ERGENEKON DAVASI'NA BAKAN AVUKATLARDAN AÇIKLAMA

Ergenekon Davası'nda mahkeme heyetinin, esas hakkındaki mütalaaya karşı savunma yapmaları için kendilerine ve sanıklara tanınan süreye itiraz eden avukatlar basın açıklaması yaptı. Duruşma salonu önünde yapılan basın açıklamasında konuşan avukatı İlkay Sezer, mahkeme başkanının 2 bin 271 sayfalık mütalaaya karşı sanık ve avukatların savunma süreleri ile ilgili bir açıklamada bulunduğunu belirterek, "Örgüt yöneticiliği iddiasıyla iligili yargılanan sanıklara ve avukatlar 2 saat toplam, diğerlerine ise avukatlarıyla birlikte 1 saalik süre verildiğini belirtti. Bu uygulama, bu karar kabul edilemez. Bu savunmaya 'Konuşma ben kararımı verdim" demekten başka birşey değildir. Bu uygulamanın gerçekleşmesiyle birkaç hafta sonra burada karar verilecektir. Görünen odur. 280 sanık bir - iki saat konuşsa deniliyor. Ancak burada tutuksuz olan 200'ü aşkın sanığın gelip savunma yapacağı ya da kendileri uzun süre savunacağı dair bir tezini kabul etmek mümkün değildir" dedi.

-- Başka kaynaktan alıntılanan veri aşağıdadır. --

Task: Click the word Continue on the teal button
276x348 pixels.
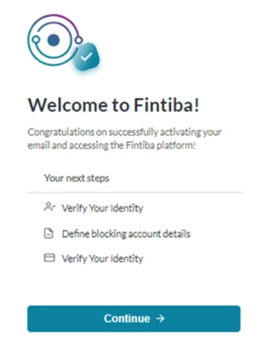Action: 127,318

"ŞAHSIM ADIMA BU UYGULAMAYI KABUL ETMİYORUM, REDDEDİYORUM"

Tutuklu sanıklara ağır cezalar istendiğini ve eski ceza kanuna göre idamla cezalandırılması talep edildiğini ifade eden Sezer, "Savcının mütalaayı okuması bile saatler sürdü ki, o özetiydi. Mütalaanın tamamına vakıf olmamış, onu daha inceleyememiş, savunma için süre talep eden sanıkların bütün bu telaplerinin reddedilerek çok kısa sürelerle 1-2 saat gibi sürelerle kendilerini savunmalarını beklemek burada şekli bir yargılamanın ötesine geçmez. Onun için biz bu uygulamayı kabul edilebilir görmüyoruz. Bu uygulama yasaların herhangi bir şekilde tanıdığı hak verdiği bir uygulama değildir. Yasal hukuki hiç bir tarafı yoktur bu uygulamanın. Ben şahsım adıma bu uygulamayı kabul etmiyorum, reddediyorum" diye konuştu.

"HİÇBİR HALDE CÜBBEMİ BURADAKİ KANUNSUZLUĞA ALET ETMEM"

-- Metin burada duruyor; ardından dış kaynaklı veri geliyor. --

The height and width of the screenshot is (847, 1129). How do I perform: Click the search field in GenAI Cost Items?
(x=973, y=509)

Avukat Vural Ergül, "Türk hukuk tarihinde bugüne değin ne sıkıyönetim mahkemelerinde, ne devlet güvenlik mahkemelerinde ne de Engizisyon Mahkemeleri'nde yahut savaş hali mahkemelerinde sanığın savunmasının böylesine adalettten, insaftan, izandan akıldan yoksun bir şekilde kısıtlandığı başkaca bir uygulama söz konusu değil. Büyük zorluklarla avukatlık görevimizi yerine getirmeye gayet gösterdik. Tarihe düşecek savunmalarımızı Türk milleti önünde kayda geçirmek üzere hazır bulunuyoruz. Mahkemenin yasaya aykırı biçimde, suç oluşturur biçimde sanıkların ve avukatlarının savunmaları sınırlamasıyla bu imkan elimizden alınmış oluyor. Ben taşımaktan gurur duyduğum avukatlık cübbeme olan bağlılığım ve saygım nedeniyle mahkemenin güya 'Savuma yapıldı da kararı ona göre adilene verdik' demesi için fon olarak kullanılmasına imkan tanımam bu süretle asla avukatlık görevime devam ettirmem. Bunu tarihe not düşmek üzere burada kaydediyorum. Bu koşullarda avukata bırakılan yegane seçenek avukatın görevinden istifası, bu hukuksuzluğa, bu kanunsuzluğa mesleğin cübbesini alet etmemesidir. Hiçbir halde cübbemi buradaki kanunsuzluğa alet etmem. İstifa ederim" dedi.

"MAHKEME SAVUNMALARA DA SÖZ VERMEK ZORUNDA, HAK VERMEK ZORUNDA"

Zeynep Küçük de, mahkemenin sanıklara ve avukatlara tanıdığı süreyi eleştirerek, tanıklarının yüzde 80'nin dinlenmediğini ancak iddia makamının bütün tanıklarının dinlendiğini söyledi.

Avukat Demet Reçber ise, "Süreye itiraz ettiğimizde zaman mahkeme başkanı sanıkların sayısının çok olduğunu dolayısıyla süre konusunda sınırlama getirdiklerini belirtti. 23 tane iddianameyi bu mahkeme birleştirdi, milyon sayfa evrakları bu mahkeme talep etti, 2 bin 271 sayfalık mütalaayı bu mahkeme kabul etti. Dolayısıyla adil yargılama yaptığını iddia eden bir mahkeme, savunmalara da söz vermek zorunda, hak vermek zorunda. Aksi halde burada "Sanıklara ve savunmalara savunmanızı kabul etmiyoruz, bizim kararımız zaten hazır' demektir. Siyasi dava olduğunun kanıtıdır bu süre sınırlaması" diye konuştu.